-- TEXT FOR ANALYSIS follows --

Gary: “Psychologist Says New Evidence Shows ‘Sybil’ Story Bogus—A psychologist says tape recordings that lay forgotten in his desk for 25 years show that the popular story of ‘Sybil,’ the woman with 16 personalities, is bogus. In a bestselling 1973 book, later made into a movie, Sybil was portrayed as developing alternate personalities who did things without her knowledge. The account blames the problem on abuse Sybil suffered as a child, and says she overcame it with therapy.
“ ‘The newfound tapes suggest these personalities were actually created during therapy, through suggestions to a highly pliable young woman,’ says psychologist Robert Rieber of the John J. College of Criminal Justice in New York. Rieber said the tapes of conversations between civil psychiatrists and the book’s author show they were not totally unaware that the story they told was wrong.”
Tom: Now, Martin and Deidre, what do you think about this? Many, many of our listeners, I’m sure have seen the film or films that also dealt with multiple personality disorder. What do you guys think?
Martin: Well, there are a variety of factors involved in this first factor. MPD was almost nonexistent, let’s say 20 years ago, and then all of a sudden there’s a whole proliferation of MPDs around. In fact, they’ve changed the “MPD” to “DID,” which is Dissociative Identity Disorder. And that’s one facet of it. How come all of sudden we’re having so many of these when in the past we didn’t have hardly any or any at all?

-- TEXT FOR ANALYSIS concluded --

Write what comes next in the conversation above about the "Sybil" story and multiple personality disorder, beginning right after Martin's last remark.

-- EXCERPTED RECORDS follows --

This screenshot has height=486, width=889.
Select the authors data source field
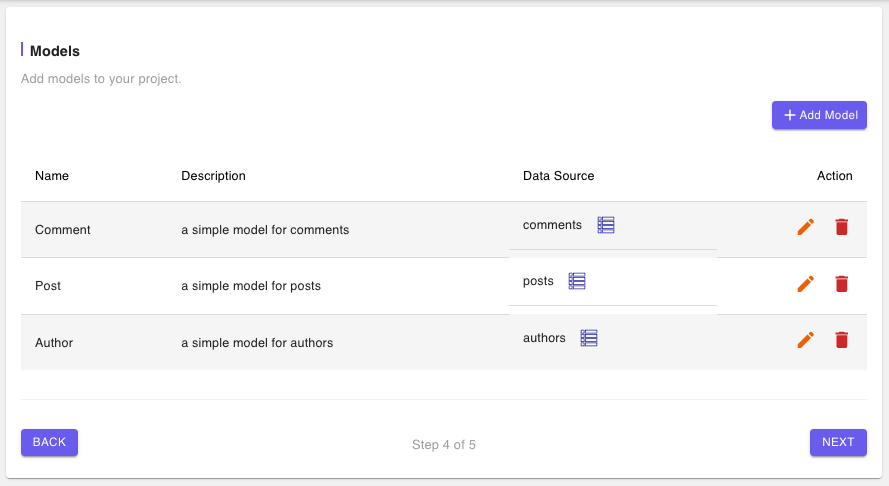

-- EXCERPTED RECORDS concluded --
-- EXCERPTED RECORDS follows --

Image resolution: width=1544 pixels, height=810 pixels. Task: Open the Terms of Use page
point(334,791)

-- EXCERPTED RECORDS concluded --

ANSWER TO THIS EXERCISE:
Another factor has to do with this whole area of “suggestibility” in therapy. And suggestibility is a very, very powerful ingredient in a relationship. In fact, one of the key ingredients in hypnosis is the suggestibility of the person doing it, and the person that’s receiving it—how highly suggestible the person is. So, when you get into a therapeutic setting, and you have a therapist who is suggesting things, and a person who is hearing these suggestions and being suggestible in following them, you can end up not only with a multiple personality—you can find out inside of you is another person or persons—but you can also conjure up false memories. So you can conjure up false persons, identities, false memories, and particularly when you get back to early life, when the suggestion is made, “something must have happened to you.”
And so, this whole area of MPD is rife with all kinds of problems. It’s actually severely criticized by those people who are—you know, the professionals in the field.
Deidre: Yes. Some people can go into therapy, they are having problems, they’re looking for the source of their problems, they go into the past, and if the therapist believes that there are alters there, the suggestions, the leading questions, will be, they’ll say the name of the person, and so forth. And the best way to create so-called multiple personality disorders is through therapy, and the best way to get rid of them is suggested by one researcher, who says, “Ignore the alters. Stop talking to them, taking notes on them, and discussing them at staff conferences. Pay attention to the real present problems and conflicts rather than fantasy. If these simple, familiar rules are followed, multiple personalities will soon wither away.”
Tom: Mm-hmm. We were talking earlier about Christian psychology. They’ve gotten into this big time…
Deidre: Oh, yes!
Tom: …and some of the documentation is incredible to me, because some are recommending that these individual personalities be led to Christ and be converted to resolve the problem. What do you think of that?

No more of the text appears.